“Los Angeles County supervisors are poised to approve a program that will identify the 50 most vulnerable homeless people on downtown’s skid row and move them within 100 days into apartments with readily accessible support services.
“The county has struggled to address the vast homelessness problem. A year ago, supervisors approved an unprecedented $100-million homeless initiative, anchored by five regional assistance centers. But the program faltered after communities balked at the prospect of homeless people coming to their neighborhoods. The county quietly switched gears, deciding instead to fund private organizations and smaller efforts, such as a housing program for families on skid row.
“About one-third of the county’s roughly 70,000 homeless people are classified as chronically homeless — meaning they have lived on the streets for a year or more and have disabilities such as AIDS or mental illness.
“Many experts say placing the chronically homeless in permanent housing with social services nearby is more effective than providing them with temporary shelter and more effective than requiring them to get sober before finding them housing. The numbers back up that position: 85% of homeless people living in supportive housing stay off the streets, said Gary Blasi, a UCLA law professor who has studied homelessness.
“Outreach workers will take a visual inventory of the area over a two-week period to observe who sleeps there regularly. Officials will follow up in person, talking to as many people as possible to learn about their health, time spent on the streets and other factors to determine how vulnerable they are.
“The so-called vulnerability index will determine those most at risk of dying on skid row, and outreach workers will talk with them about moving voluntarily into supportive housing provided by the Skid Row Housing Trust, which is expected to be awarded the second contract Tuesday. The organization helps refurbish and provide housing to the homeless and other needy people.
“The 50 people identified will have caseworkers to help them and nearby support services, such as mental health and substance abuse counselors.
“The Department of Veterans Affairs of Greater Los Angeles will work with the street teams to identify veterans, who represent 12% of the county’s homeless population.
“The costs of shelter, emergency room care and incarceration can range from $40,000 to $150,000 per homeless person per year, said Blasi, the UCLA professor.

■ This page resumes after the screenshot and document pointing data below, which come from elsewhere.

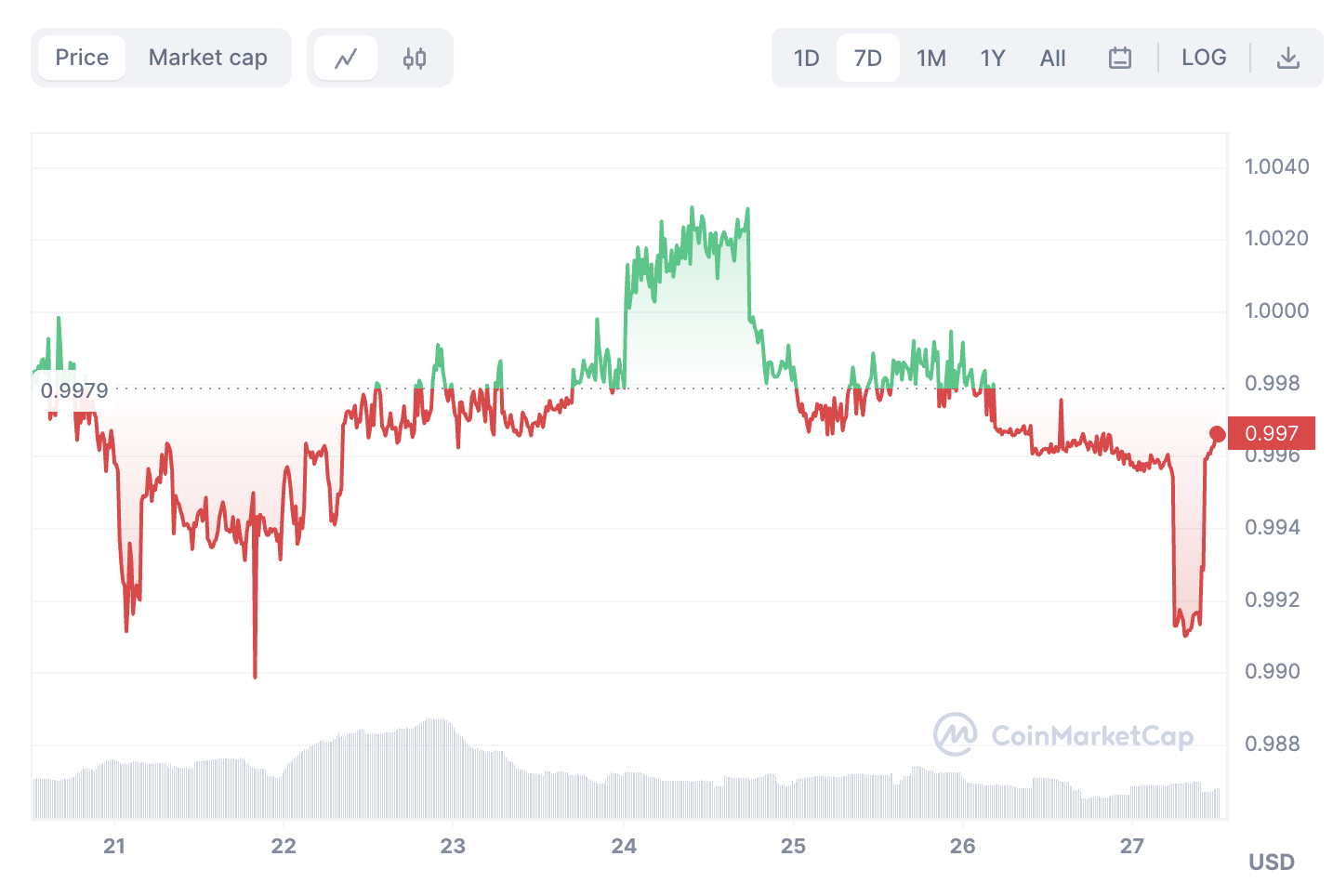This screenshot has height=896, width=1333.
Task: Click the 0.9979 reference price label
Action: click(74, 389)

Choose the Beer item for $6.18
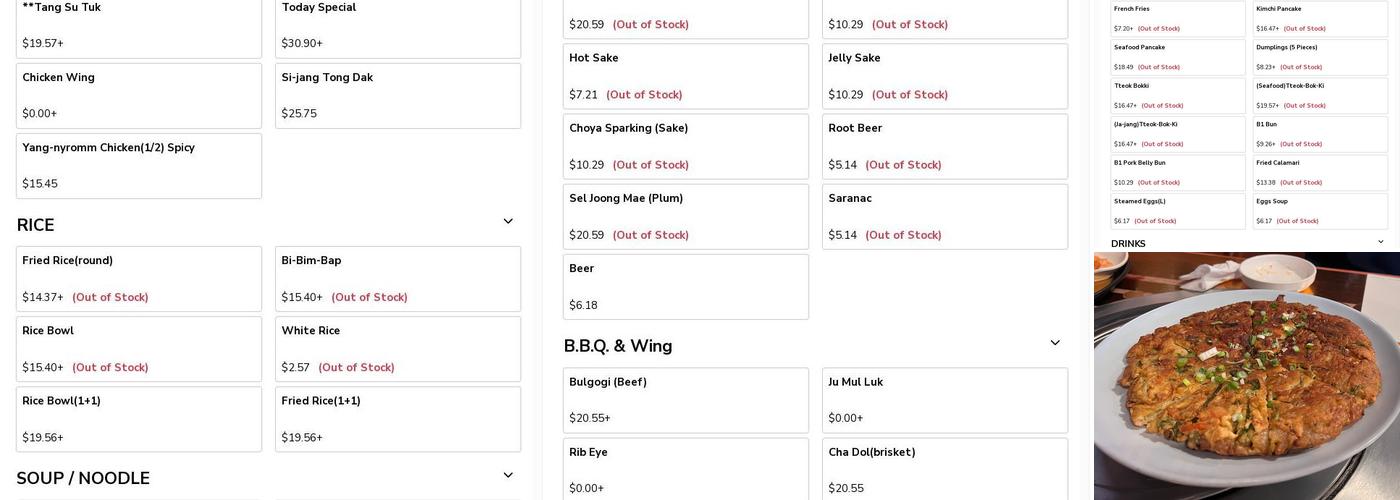(686, 287)
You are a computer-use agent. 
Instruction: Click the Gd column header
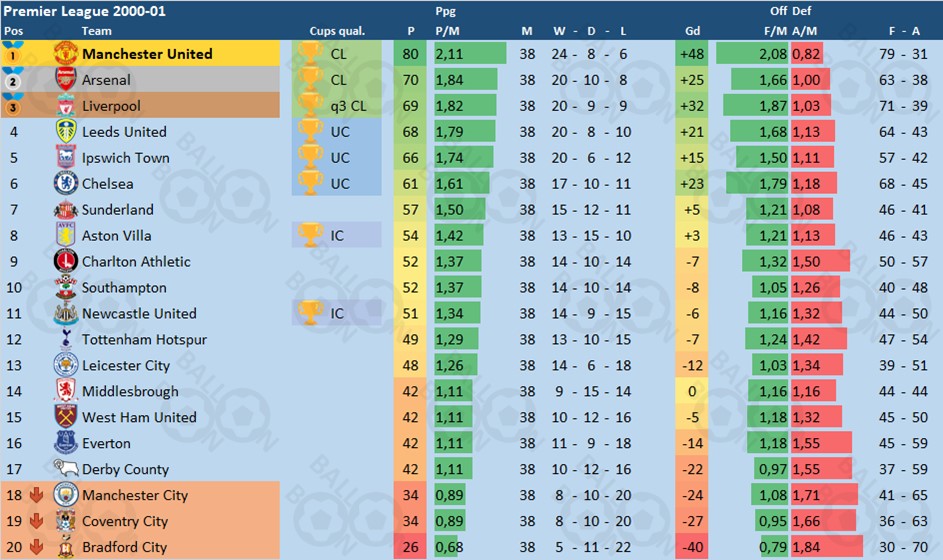click(x=692, y=31)
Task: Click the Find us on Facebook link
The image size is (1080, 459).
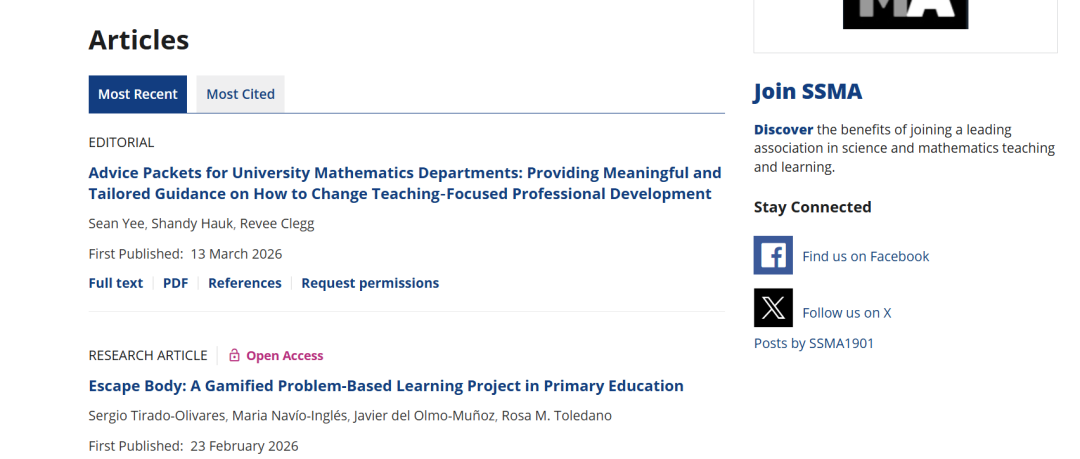Action: (865, 256)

Supportive housing for one individual costs between $14,000 and $25,000, he added.”
L.A. County might get new homeless program. Supervisors expected to approve Project 50, which aims to get skid row’s most vulnerable people into supportive housing. By Susannah Rosenblatt, Los Angeles Times Staff Writer, November 19, 2007
Y’know, we can either take care of these people or we can just let them die on the streets of one of the richest cities in the world. I’d rather pay taxes to take care of them.